Taal is een centraal onderwerp in het huidige maatschappelijke debat. Hoe benoemen we minderheidsgroepen? Hoe gaan we met elkaar om? Hoe laten we mensen aan het woord die nog niet veel aan het woord komen? De Duitse schrijfster Kübra Gümüşay laat een heel waardevol geluid horen in dat debat in haar boek Spreken en zijn. Ik vind dat het beste boek dat ik las over dit debat.
Gümüşay is in de eerste plaats een publieke intellectueel en taal – de Duitse titel van het boek is Sprache und Sein – is voor haar in de eerste plaats een vorm van deelnemen aan het publieke debat. Sterker nog, er lijkt voor haar weinig verschil te zijn tussen taal en deelname aan dat debat. Wat dat betreft is de keuze van de Nederlandse vertaler Ymke van der Staay om te kiezen voor Spreken en zijn een heel gelukkige.
Expositiestukken
De taal van het publieke debat is publieke taal – de normale manier van over mensen praten. Gümüşay maakt in dit verband verschil tussen ‘ongelabelden’ – ruwweg de witte man – en ‘gelabelden’ – de anderen. De eersten zijn de bezoekers van het museum van de taal, die alles mogen bekijken, horen, aanraken, beoordelen en die zelf als het ware onzichtbaar zijn. De tweede groep worden besproken, gelabeld, als exemplarisch gezien voor hun soort. Die algemene observatie is vaker gemaakt, maar Gümüşay weet hem, in ieder geval voor mij, heel invoelbaar te maken door zichzelf naar voren te brengen: een gesluierde Duitse vrouw die altijd maar vragen krijgt over die sluier:
Mensen stellen soms de meest absurde vragen – of ik douche met een hoofddoek op, bijvoorbeeld. Of een dergelijke vraag in een privégesprek kan worden beantwoord is één ding – maar die vraag hoort zeker niet thuis in een talkshow voor een miljoenenpubliek. Waarom? Omdat ze mij en andere hoofddoekdragende vrouwen in de positie van een object plaatst en belachelijk maakt.

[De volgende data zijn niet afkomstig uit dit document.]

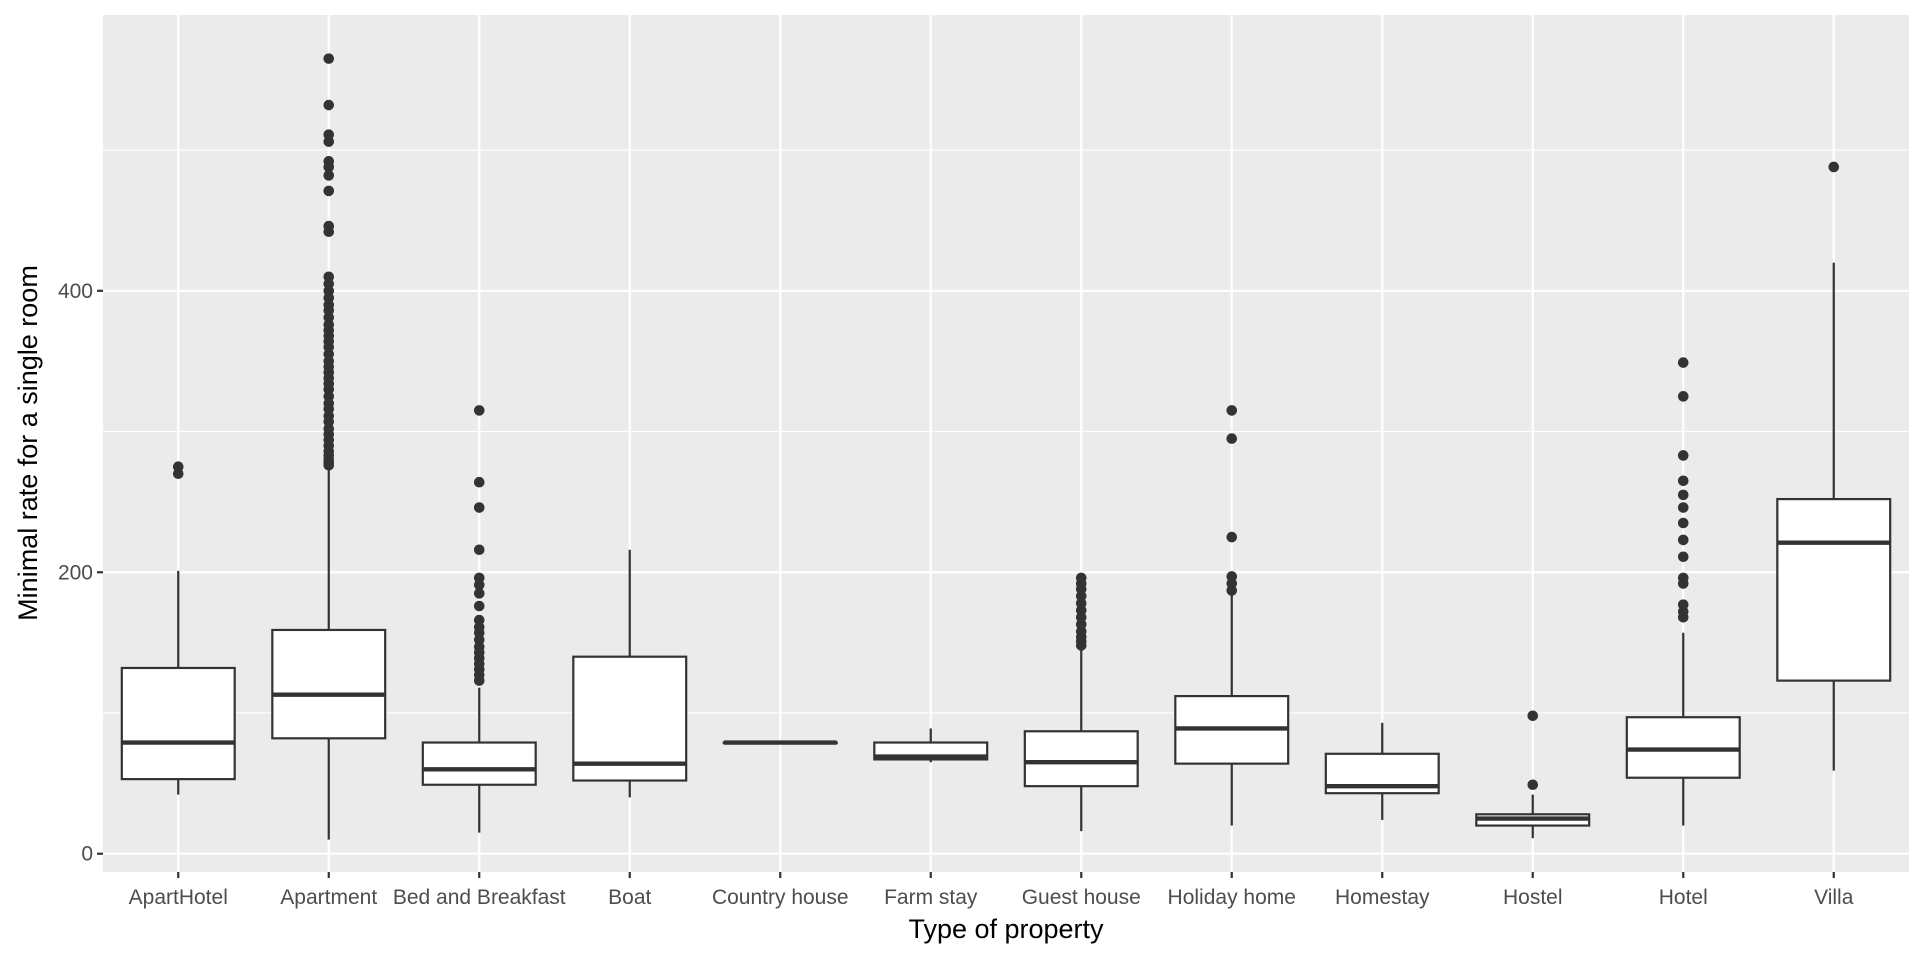  Describe the element at coordinates (178, 628) in the screenshot. I see `box-aparthotel` at that location.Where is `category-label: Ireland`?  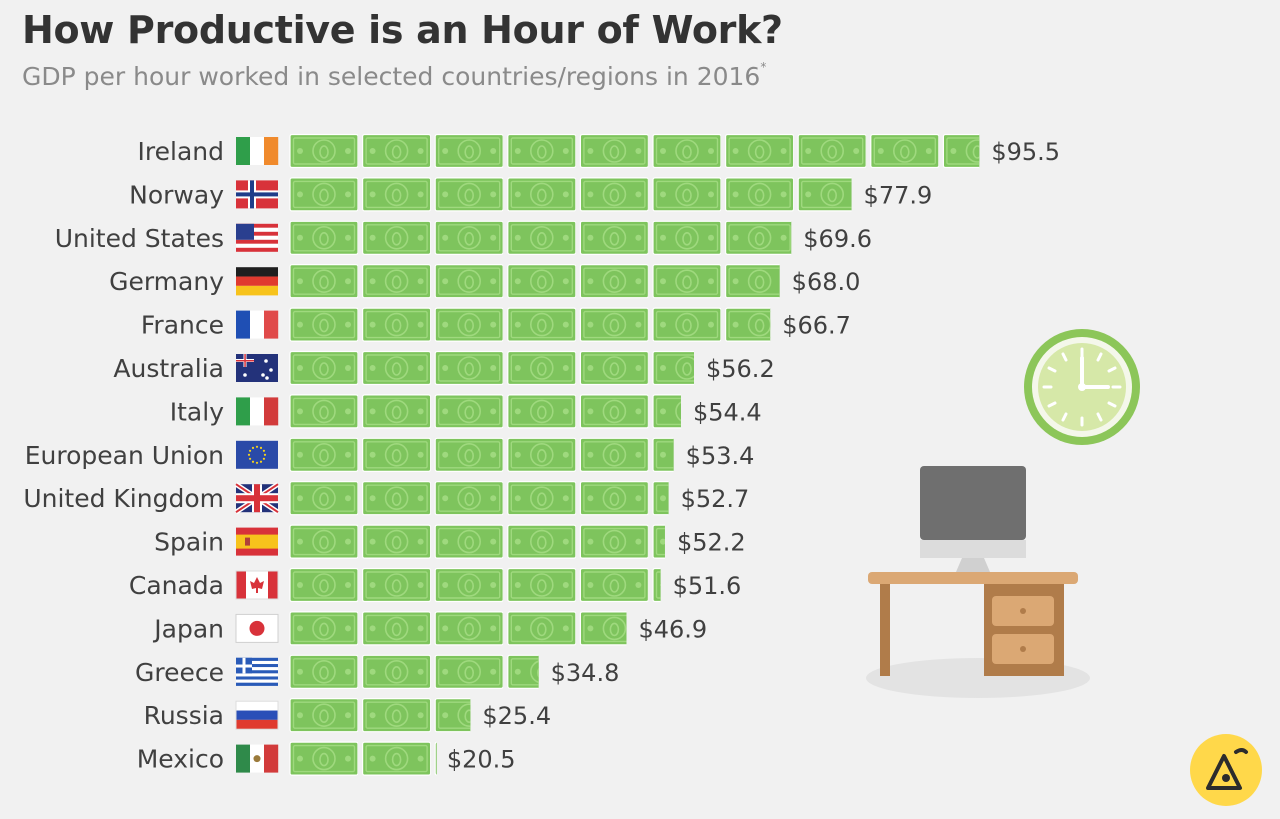 category-label: Ireland is located at coordinates (181, 152).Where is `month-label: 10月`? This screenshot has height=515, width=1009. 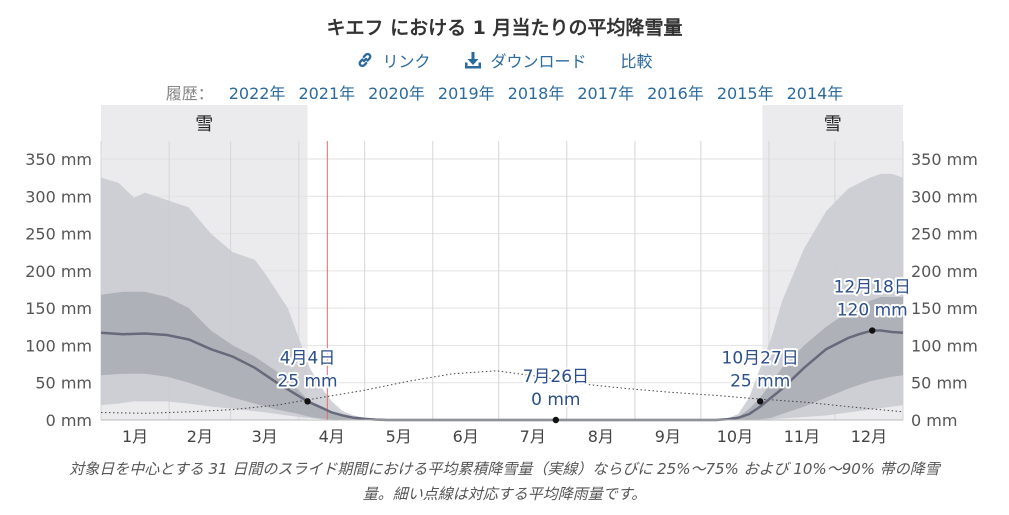
month-label: 10月 is located at coordinates (735, 436).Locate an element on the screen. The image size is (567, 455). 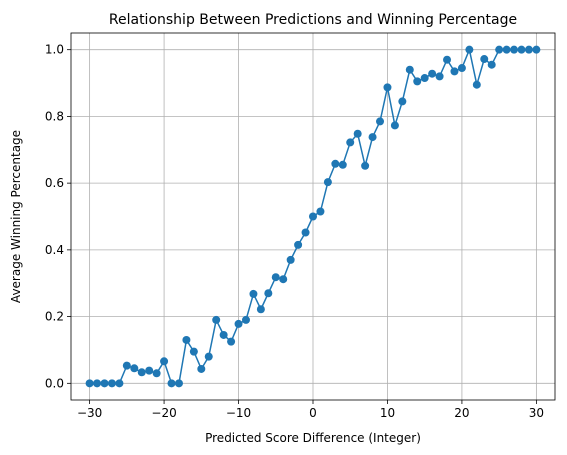
x-tick-label: 30 is located at coordinates (536, 413).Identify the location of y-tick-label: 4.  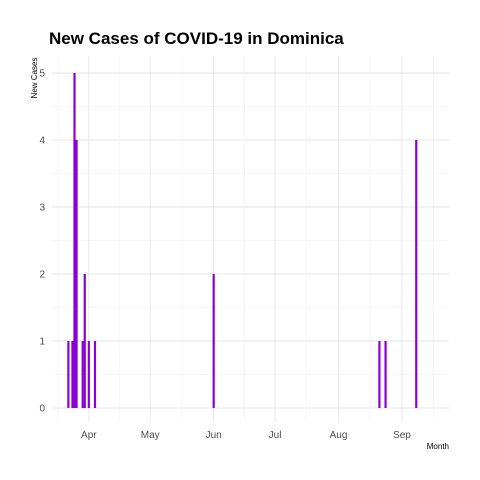
(42, 142).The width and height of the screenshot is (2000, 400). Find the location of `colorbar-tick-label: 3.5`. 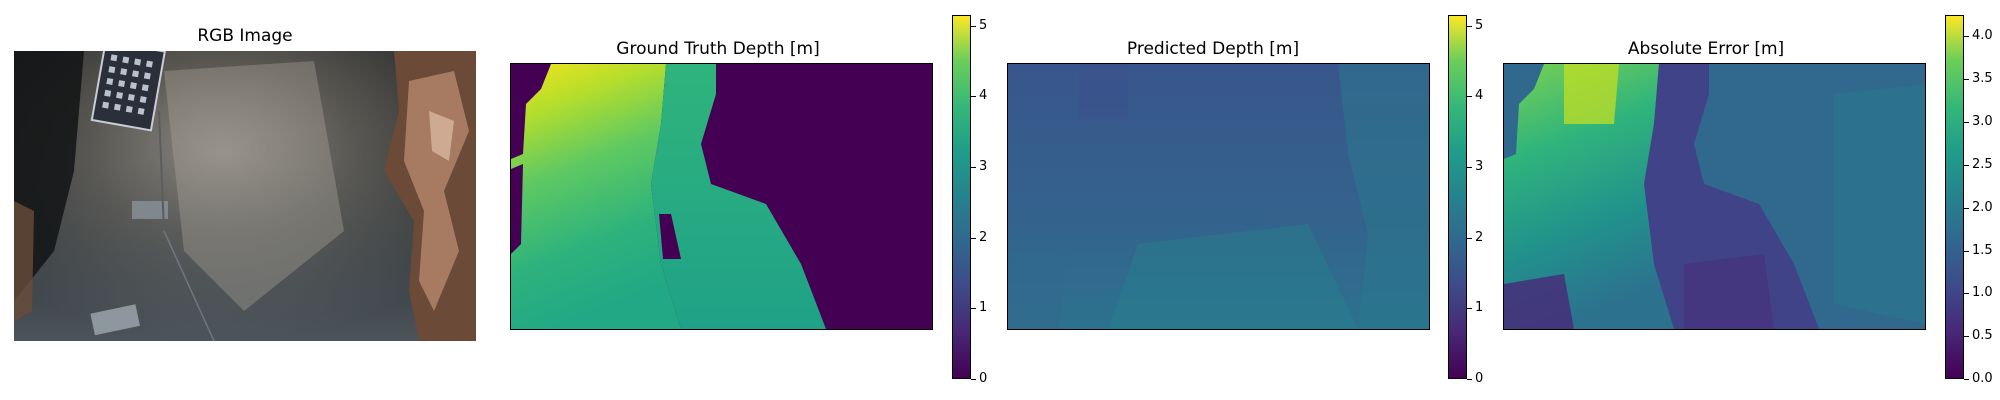

colorbar-tick-label: 3.5 is located at coordinates (1982, 78). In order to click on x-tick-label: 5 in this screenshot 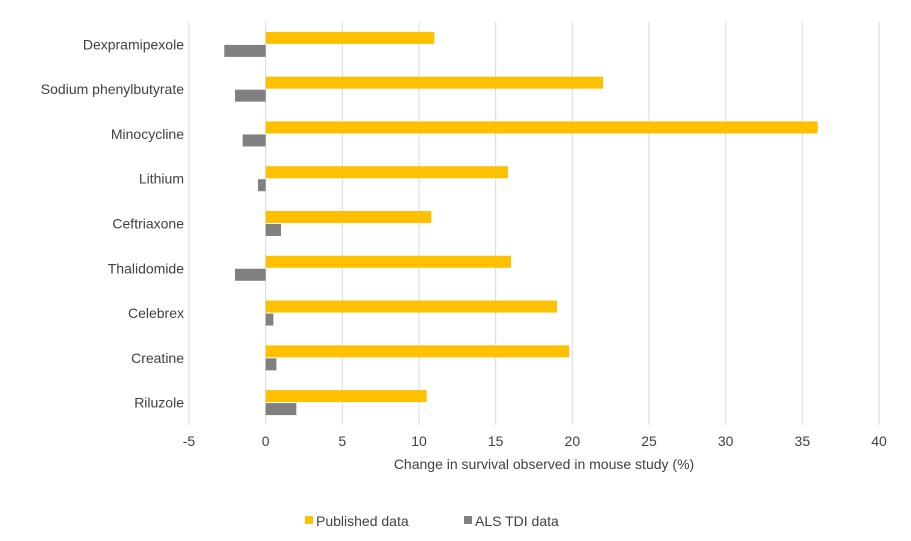, I will do `click(342, 441)`.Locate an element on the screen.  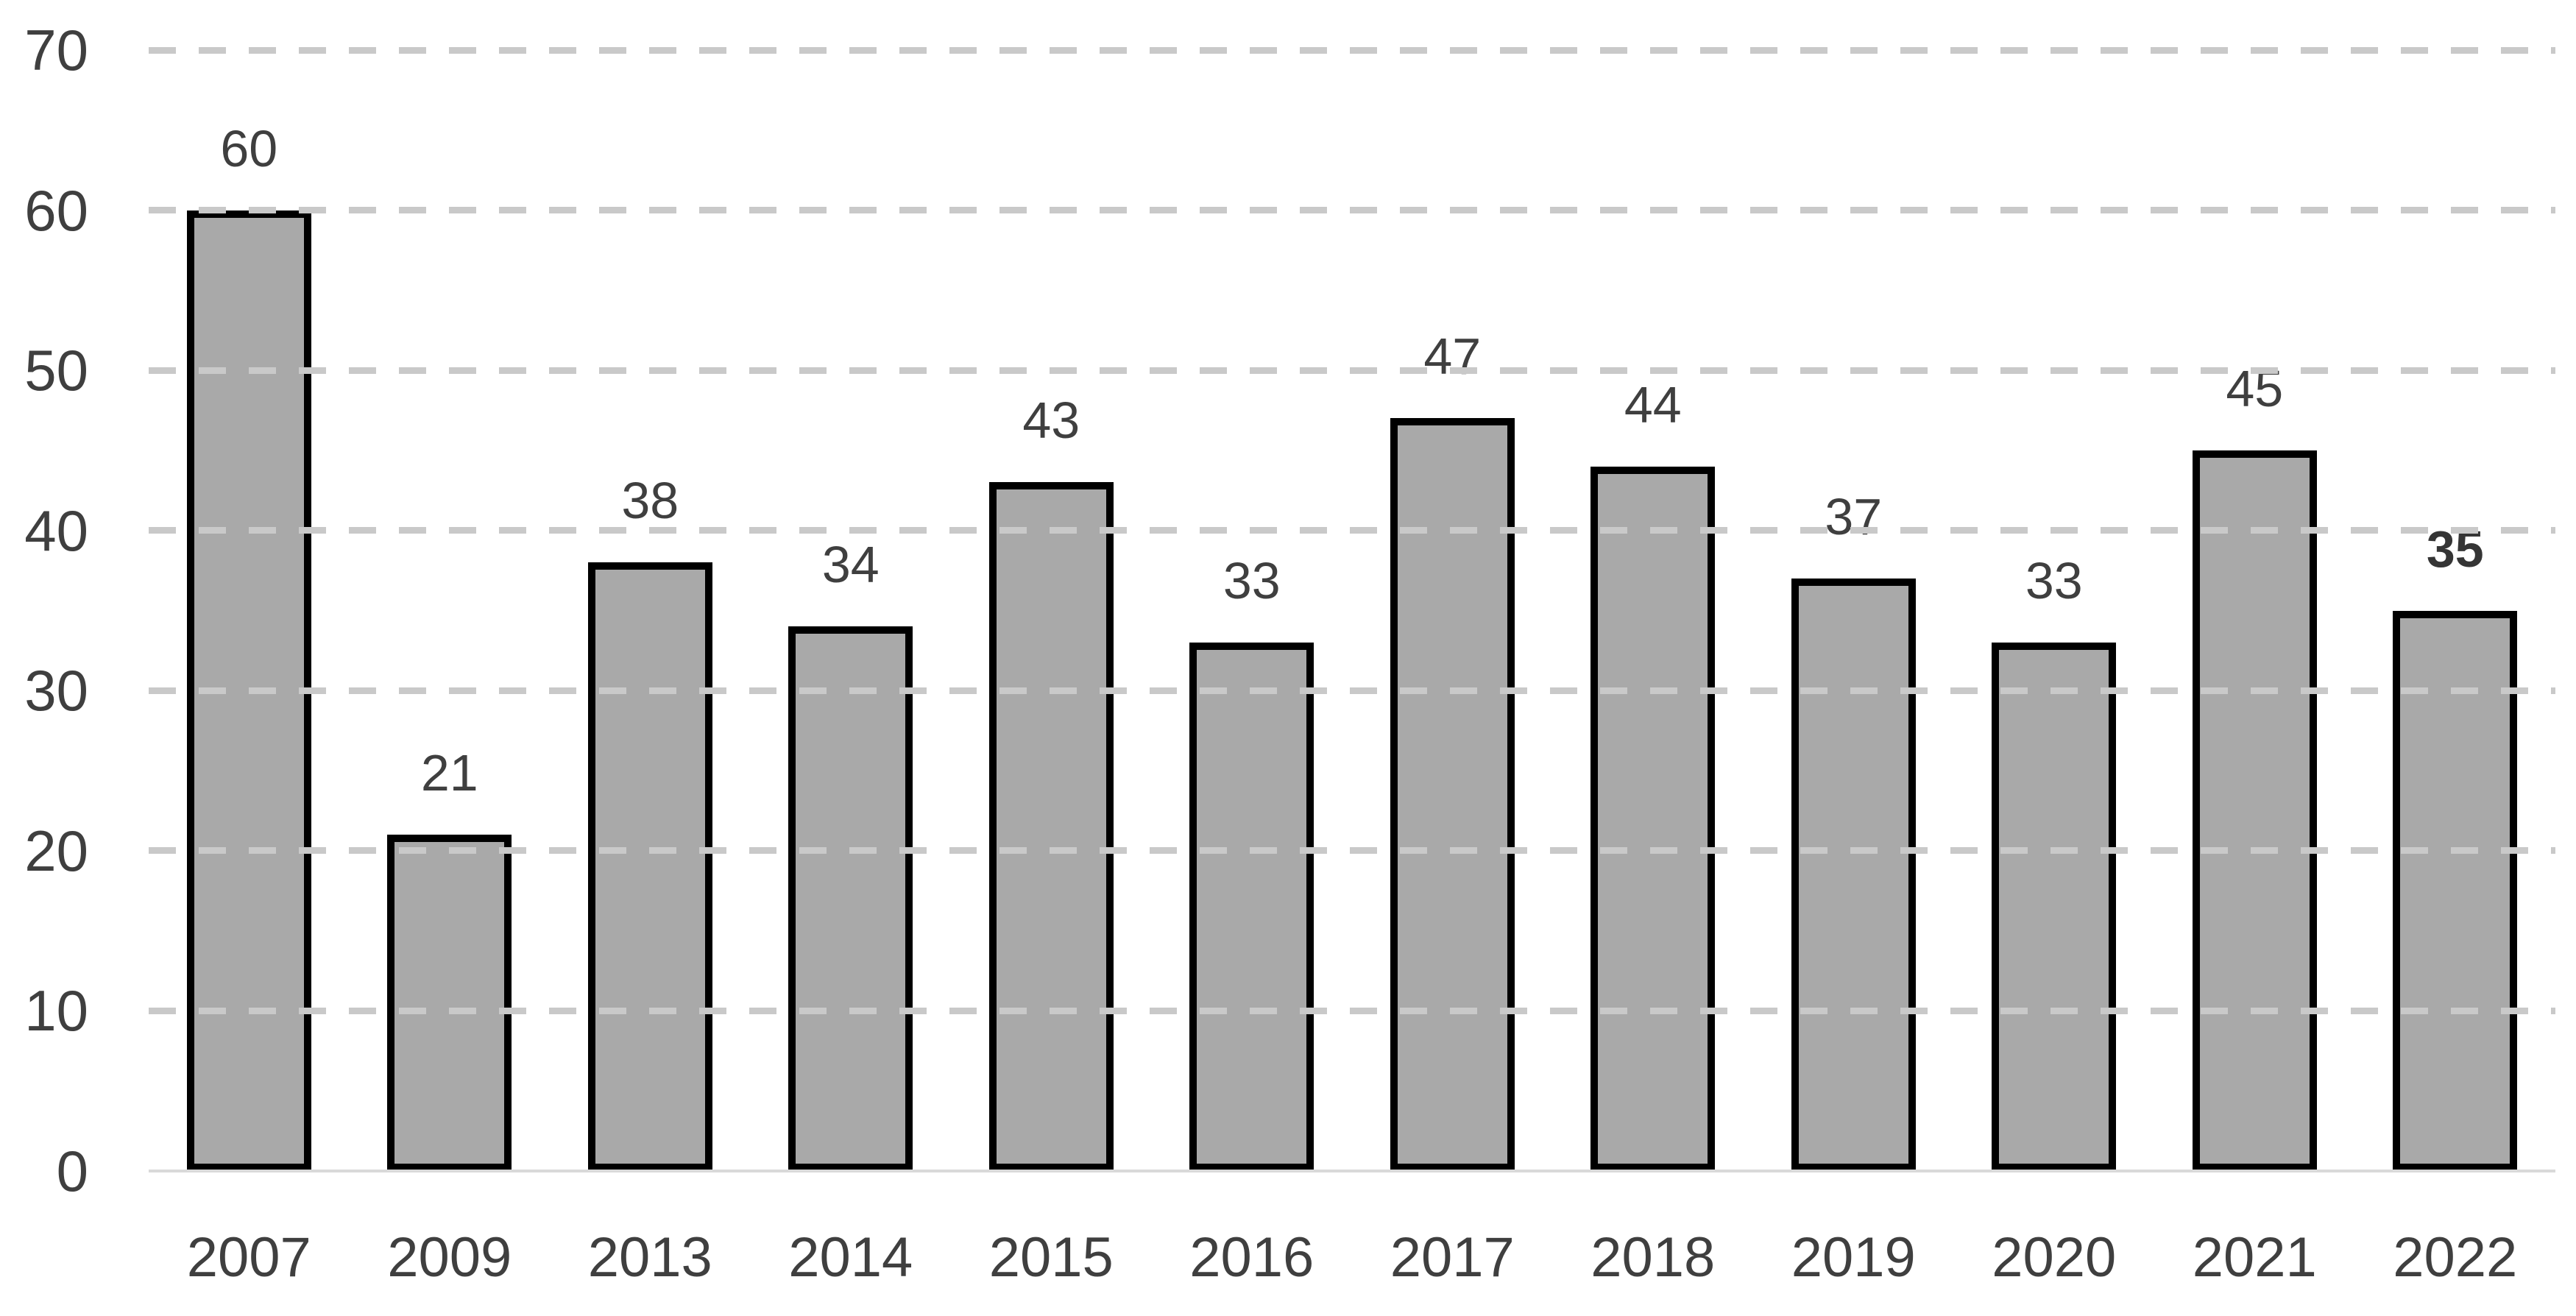
bar-value-label: 34 is located at coordinates (850, 565).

Iets wat ik in ieder geval nog niet goed had beseft is dat ‘gelabelden’ ook zelf in het publieke discours, ook als het gebeurt in een vriendelijke omgeving, voortdurend zichzelf aan het uitleggen zijn. Ze geven niet gemakkelijk hun visie vanuit hun eigen positie omdat ze uit ervaring weten dat die voor de ongelabelden vaak te lastig te begrijpen is. “Wij – de expositiestukken van de Taal –”, schrijft ze, “moeten ermee stoppen te spreken om begrepen te worden, we moeten spreken om te zijn. Of we nu begrepen kunnen worden of niet, als we niet meer door de ogen van anderen naar onszelf kijken.”
Gelukt
Tegelijkertijd leidt zulk spreken om te zijn er paradoxaal genoeg uiteindelijk juist wel toe dat je gezien wordt, en daarmee hopelijk begrepen. Gümüşay vertelt het verhaal over hoe de man die haar schriftelijk met de dood bedreigde later zijn excuses aanbood toen hij een column van haar las over het Turkse gebruik dat de bruidegom voorafgaand aan het huwelijk van zijn aanstaande bruid een kop koffie met zout krijgt dat hij – om zijn liefde te bewijzen – zonder morren moet opdrinken. Dat verhaal had de man ineens doen beseffen dat de schrijfster een mens was.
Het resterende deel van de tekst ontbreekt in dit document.